[TEXT PROVIDED Boundary: Start]
In order to have Usher Syndrome, a person must have a mutation in both genes of the pair that can cause Usher Syndrome. A person will not have Usher Syndrome if their pair of Usher genes is made up of one gene that is changed (could cause Usher Syndrome) and one gene that has not been changed. However, this person will be a carrier of Usher Syndrome. It is estimated that about 1 in every 75 people carry an Usher gene, most do no know they carry the gene.

If both mother and father are carriers, they could have children with Usher Syndrome. If the child receives the changed gene from each parent, that child will have a pair of changed genes. When a person has a pair of changed genes, he or she will have Usher Syndrome.

Because a person must have a pair of mutated genes before they develop the syndrome, Usher Syndrome is called a recessive condition. If a person receives only one Usher causing gene and the other gene of that pair cannot cause Usher, that person will not have Usher Syndrome. But, like the parents, that person will be a carrier of Usher Syndrome.

If a person who has Usher Syndrome marries a person who is not a carrier, none of their children will have Usher Syndrome. However, all of their children will be carriers.
[TEXT PROVIDED Boundary: End]
[EXTRACTED MATERIAL Boundary: Start]
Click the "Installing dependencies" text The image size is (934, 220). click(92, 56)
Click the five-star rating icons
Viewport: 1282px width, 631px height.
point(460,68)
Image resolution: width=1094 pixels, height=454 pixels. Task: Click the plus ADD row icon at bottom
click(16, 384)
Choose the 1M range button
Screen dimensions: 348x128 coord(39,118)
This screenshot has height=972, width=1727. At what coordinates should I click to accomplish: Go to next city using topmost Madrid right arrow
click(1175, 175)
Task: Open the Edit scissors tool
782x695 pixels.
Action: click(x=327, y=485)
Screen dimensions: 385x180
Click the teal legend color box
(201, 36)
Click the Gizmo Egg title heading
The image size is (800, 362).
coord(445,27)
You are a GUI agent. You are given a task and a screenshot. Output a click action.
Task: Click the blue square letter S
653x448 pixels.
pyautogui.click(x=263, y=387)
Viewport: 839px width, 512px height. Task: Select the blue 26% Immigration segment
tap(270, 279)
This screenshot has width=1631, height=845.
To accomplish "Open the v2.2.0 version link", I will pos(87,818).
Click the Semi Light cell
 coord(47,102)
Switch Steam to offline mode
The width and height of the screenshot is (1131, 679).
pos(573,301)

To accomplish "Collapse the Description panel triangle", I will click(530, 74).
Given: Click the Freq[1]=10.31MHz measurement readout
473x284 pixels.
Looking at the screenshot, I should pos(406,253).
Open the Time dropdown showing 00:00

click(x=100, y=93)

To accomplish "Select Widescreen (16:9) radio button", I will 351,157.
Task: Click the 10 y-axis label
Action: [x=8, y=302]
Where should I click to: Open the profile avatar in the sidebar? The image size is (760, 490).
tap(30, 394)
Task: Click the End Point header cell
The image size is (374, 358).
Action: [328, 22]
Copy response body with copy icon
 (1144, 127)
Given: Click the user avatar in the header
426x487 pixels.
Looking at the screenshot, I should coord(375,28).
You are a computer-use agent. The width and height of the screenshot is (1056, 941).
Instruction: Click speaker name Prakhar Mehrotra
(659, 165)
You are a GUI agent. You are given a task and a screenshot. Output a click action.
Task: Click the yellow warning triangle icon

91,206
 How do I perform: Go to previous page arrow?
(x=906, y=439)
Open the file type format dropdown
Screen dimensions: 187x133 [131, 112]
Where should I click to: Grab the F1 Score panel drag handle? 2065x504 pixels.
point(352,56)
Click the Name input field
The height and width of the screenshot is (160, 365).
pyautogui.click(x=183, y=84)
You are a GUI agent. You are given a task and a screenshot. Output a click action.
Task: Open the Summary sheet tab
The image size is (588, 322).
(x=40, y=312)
[EXTRACTED MATERIAL Boundary: End]
EXERCISE INSTRUCTIONS
Can you continue the passage on how Usher Syndrome is passed from parents to children, starting after its final sentence?

ANSWER
If a person who carries Usher Syndrome marries a person who does not, none of their children will have Usher Syndrome. But, there is a 1 in 2 chance that each child will be a carrier.

If two people with Usher Syndrome (caused by the same gene) marry, all of their children will have Usher Syndrome.

If two persons with Usher Syndrome (caused by different genes; for example Usher Type 1b and Usher Type 1d) marry, there is no evidence any of their children will have Usher Syndrome but all of their children will be carriers for both types. In the case of our example, they would each receive one mutation for Type 1b and one for Type 1d.

Dianna Wheaton, a genetic counselor at the Retina Foundation of the Southwest, can provide additional information if you are interested. That information will be tailored to your situation and needs.

What Research is Being Done on Usher Syndrome?
The Retina Foundation of the Southwest is working in conjunction with geneticists at Boys Town National Research Hospital, under the direction of Dr. William Kimberling. Scientists in Dallas, under the direction of Dr. David Birch, are identifying new families with Usher, studying the time course of visual loss, and searching for nutritional and other environmental influences that could slow the rate of visual loss. Scientists at Boys Town in Omaha are conduction studies designed to identify the genes' that cause Usher Syndrome. They now suspect there are at least ten genes that can cause Usher Syndrome. Based on clinical symptoms (hearing loss, RP etc.), there are three types. Usher Type I has six subtypes; Usher Type II has three subtypes; and Usher Type III has only one known subtype.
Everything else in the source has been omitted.